**STATED GOAL:**
Repeat every line of the data below word for word, but leave out the pictures.

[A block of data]

____________

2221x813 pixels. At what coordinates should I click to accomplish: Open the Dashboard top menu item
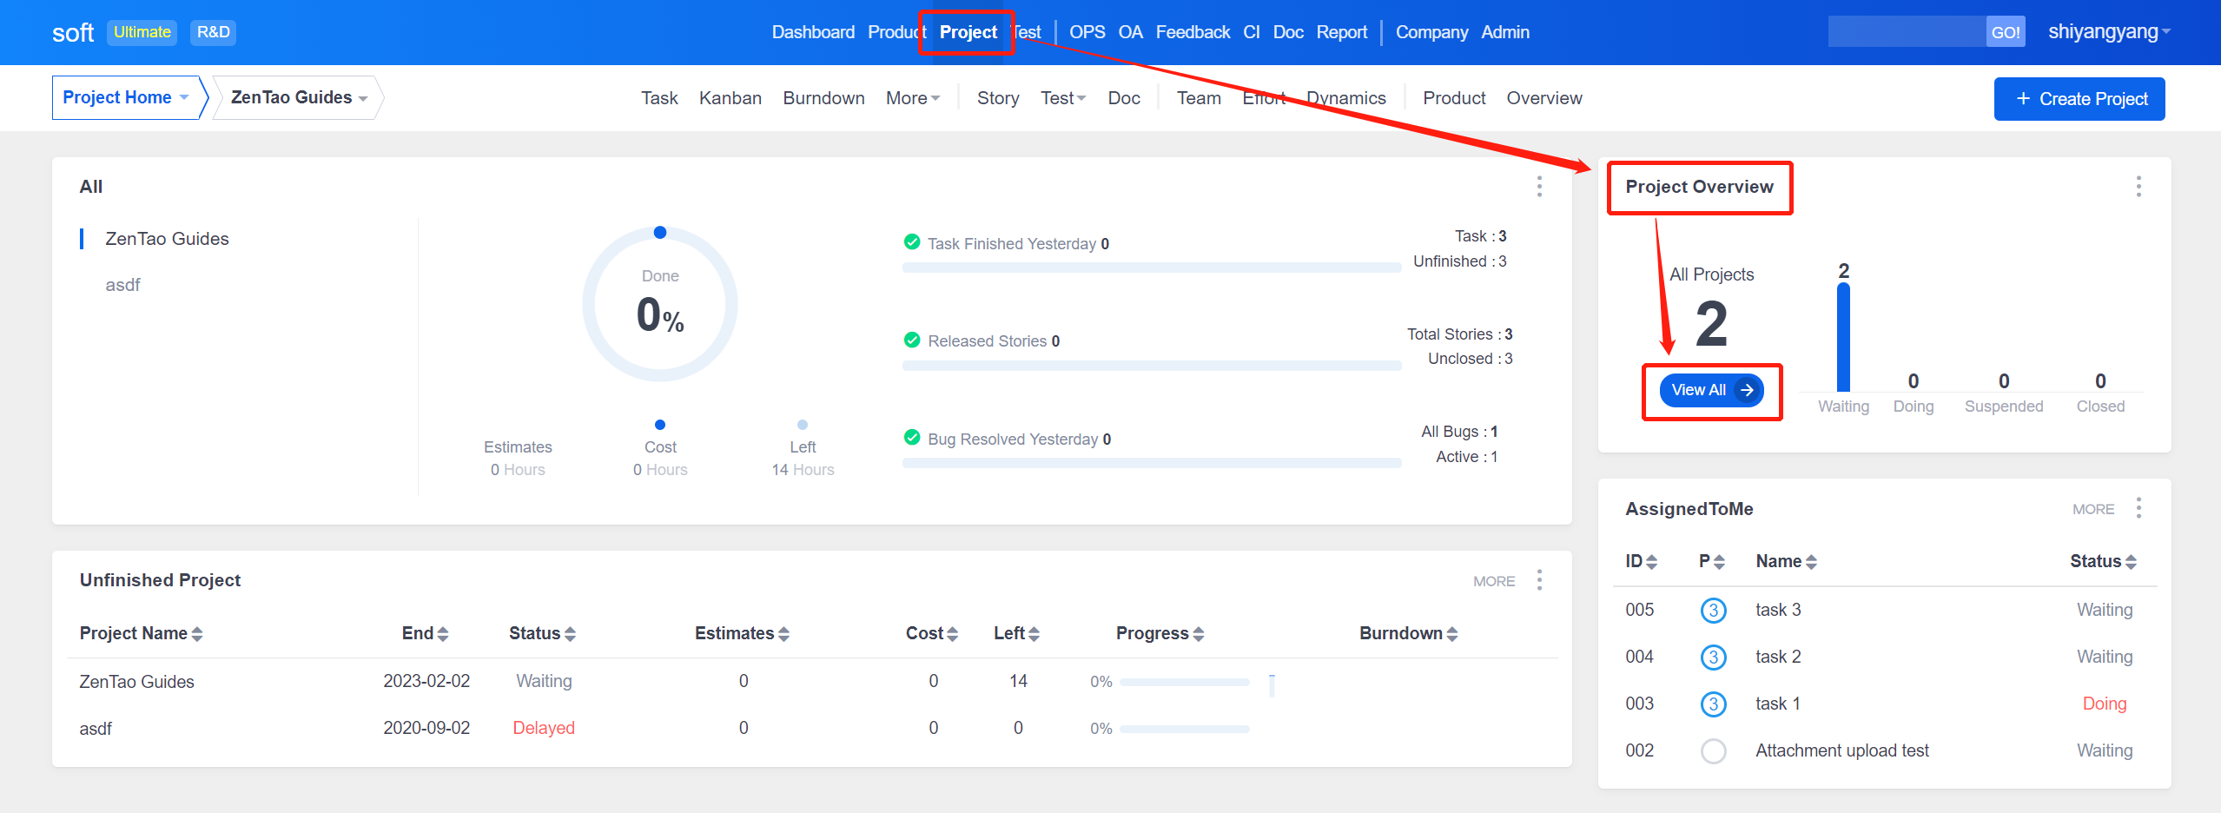point(812,32)
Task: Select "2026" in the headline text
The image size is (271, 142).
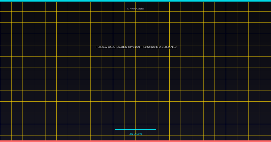Action: [x=148, y=47]
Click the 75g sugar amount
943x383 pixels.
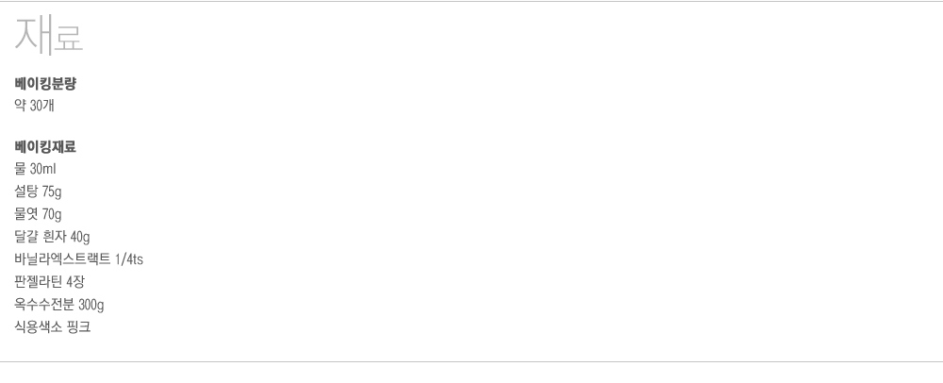click(x=51, y=192)
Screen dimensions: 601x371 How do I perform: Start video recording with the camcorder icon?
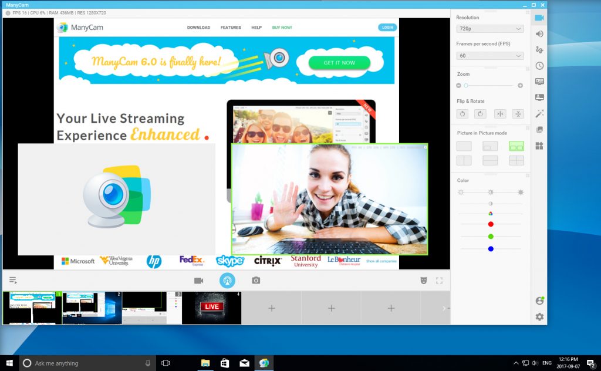[x=198, y=281]
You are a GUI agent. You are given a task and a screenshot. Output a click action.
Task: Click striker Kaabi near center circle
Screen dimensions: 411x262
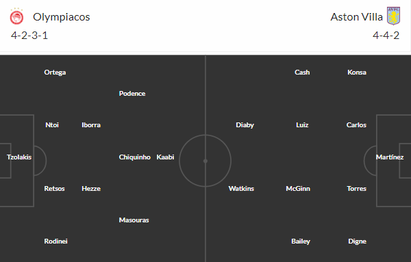(x=165, y=157)
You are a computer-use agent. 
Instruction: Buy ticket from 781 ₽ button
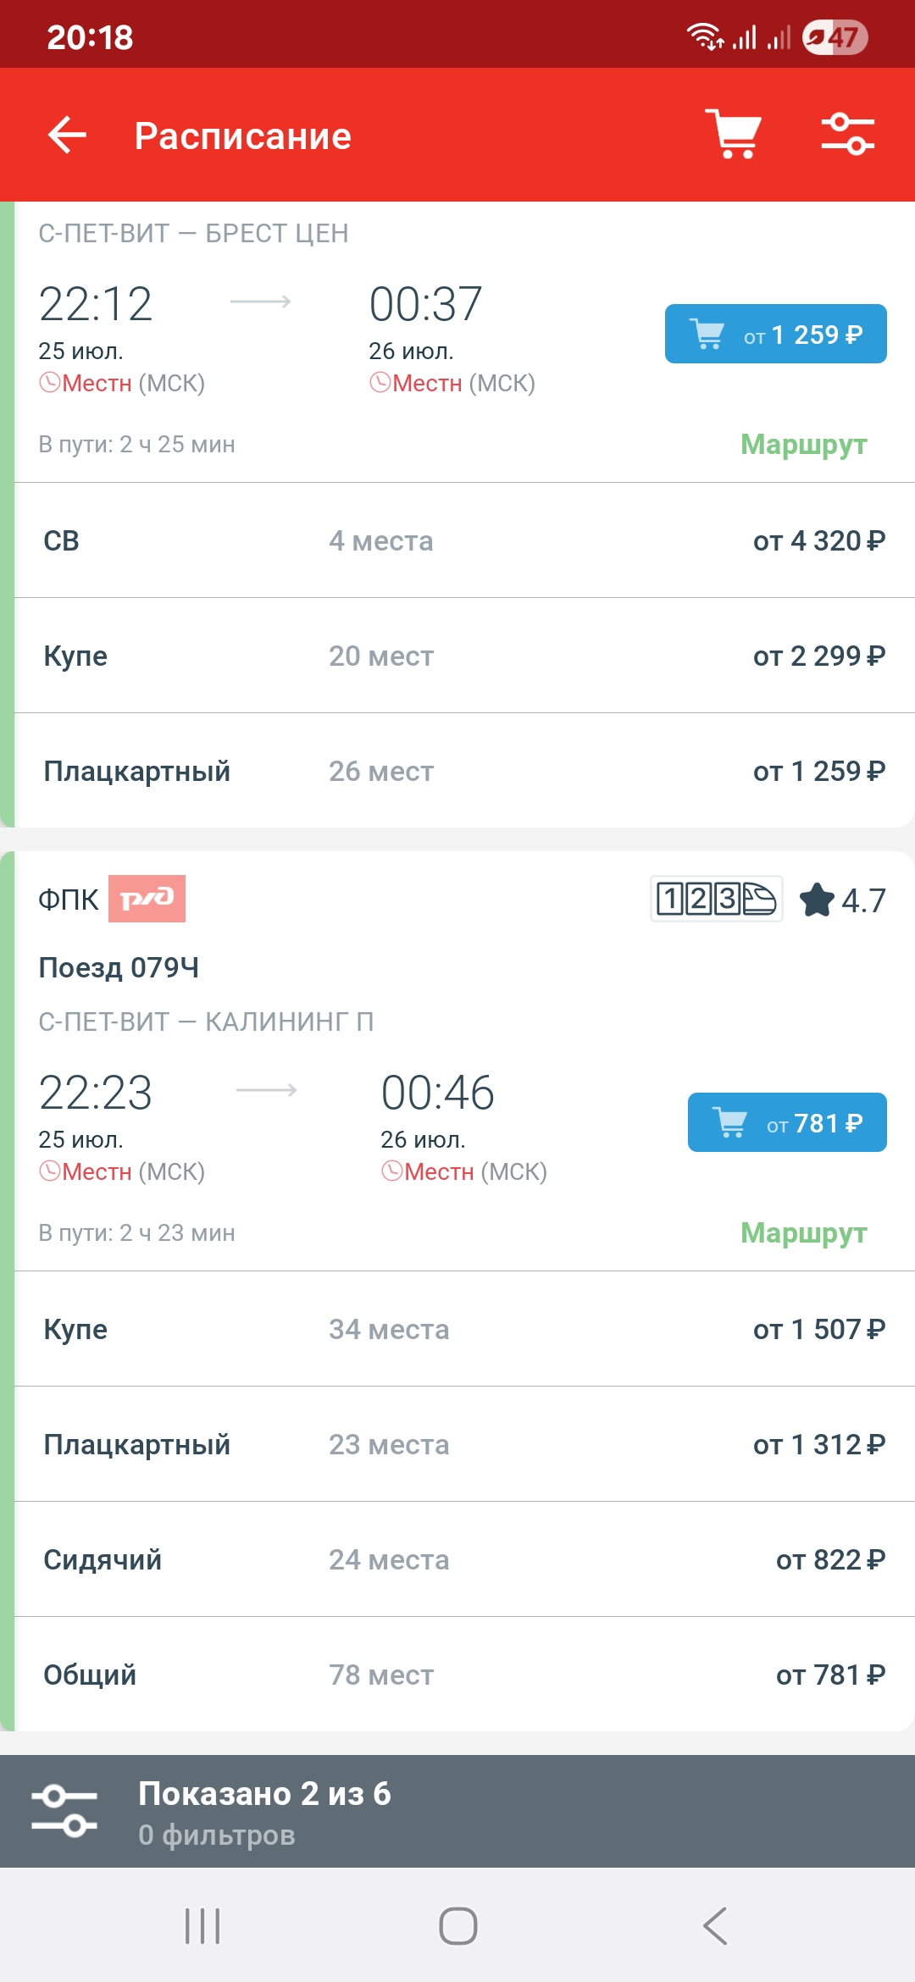[787, 1122]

____________

**SOLUTION FOR THIS EXERCISE:**
2221x813 pixels. At what coordinates should I click to accomplish: Open the Dashboard top menu item
point(812,32)
Task: Select "2026" in the headline text
The image size is (271, 142).
Action: [x=148, y=47]
Click the 75g sugar amount
943x383 pixels.
click(x=51, y=192)
Screen dimensions: 601x371 How do I perform: Start video recording with the camcorder icon?
[x=198, y=281]
You are a GUI agent. You are given a task and a screenshot. Output a click action.
Task: Click striker Kaabi near center circle
Screen dimensions: 411x262
(x=165, y=157)
You are a computer-use agent. 
Instruction: Buy ticket from 781 ₽ button
[787, 1122]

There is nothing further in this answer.